(GIVEN INFORMATION Opens)
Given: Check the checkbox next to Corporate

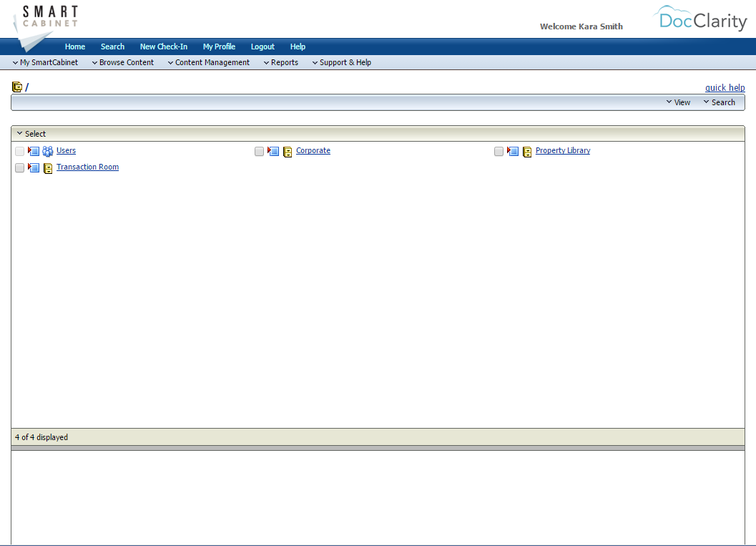Looking at the screenshot, I should 259,151.
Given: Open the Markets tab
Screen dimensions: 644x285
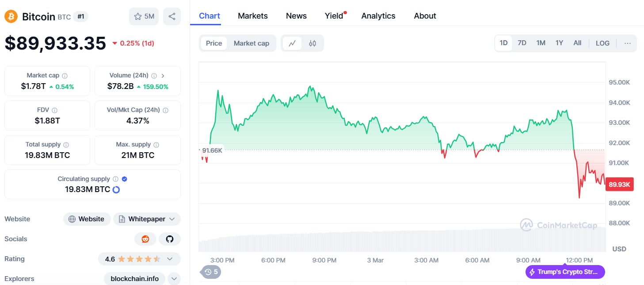Looking at the screenshot, I should point(253,16).
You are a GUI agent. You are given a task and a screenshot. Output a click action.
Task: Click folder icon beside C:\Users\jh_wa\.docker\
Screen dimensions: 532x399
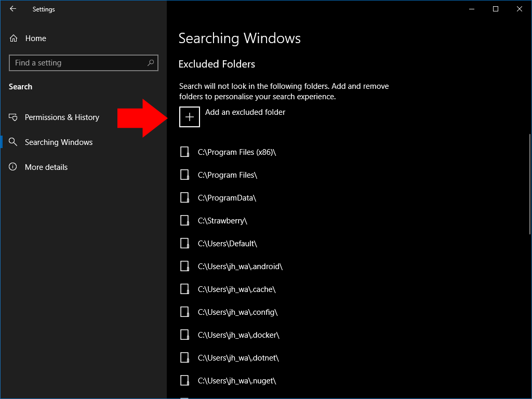coord(184,335)
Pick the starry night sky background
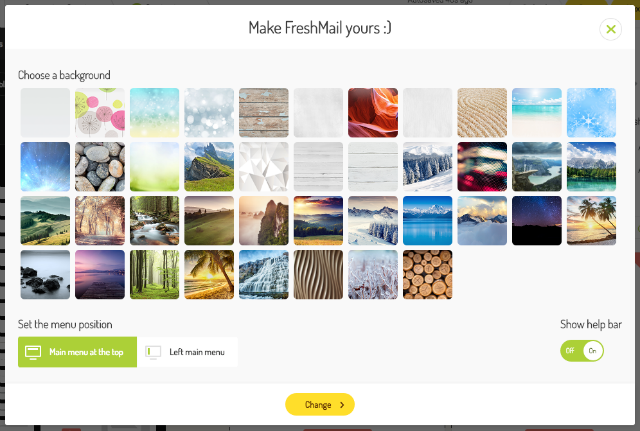 [x=537, y=221]
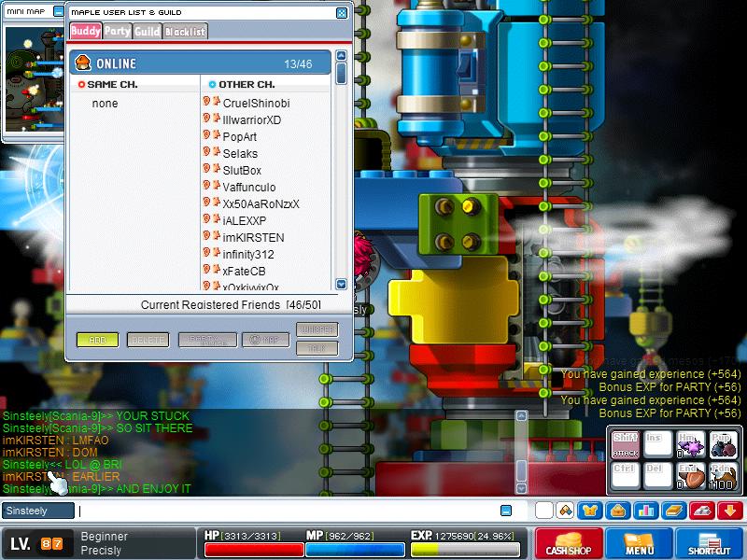Switch to the Party tab
747x560 pixels.
(x=118, y=32)
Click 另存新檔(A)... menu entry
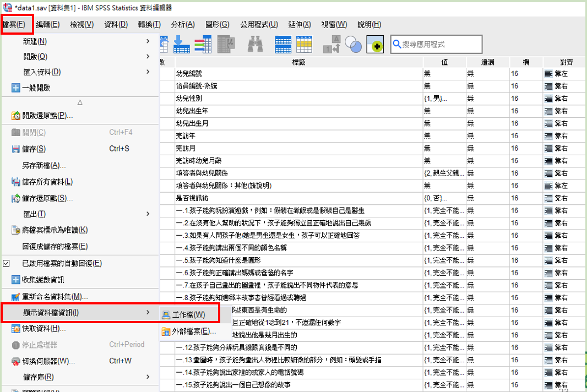 tap(44, 165)
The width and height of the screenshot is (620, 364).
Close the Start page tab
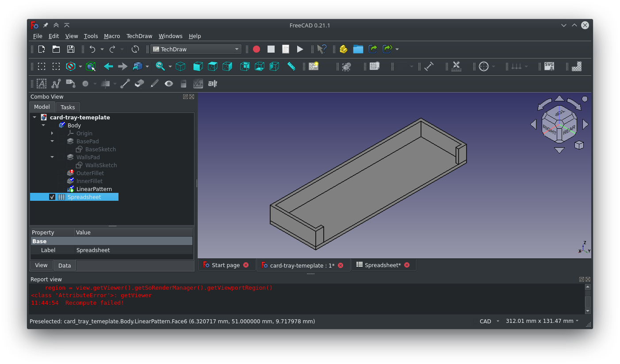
(GIVEN INFORMATION Closes)
* TASK REQUIREMENTS: Write down exactly what the lines above say, from the line holding "Given: Open the Markets tab" through the line holding "Task: Click folder", and nothing more. Do not copy the pictures.

* WRITTEN RESPONSE:
Given: Open the Markets tab
Screen dimensions: 644x285
Looking at the screenshot, I should point(253,16).
You are a GUI agent. You are given a task and a screenshot. Output a click action.
Task: Click folder icon beside C:\Users\jh_wa\.docker\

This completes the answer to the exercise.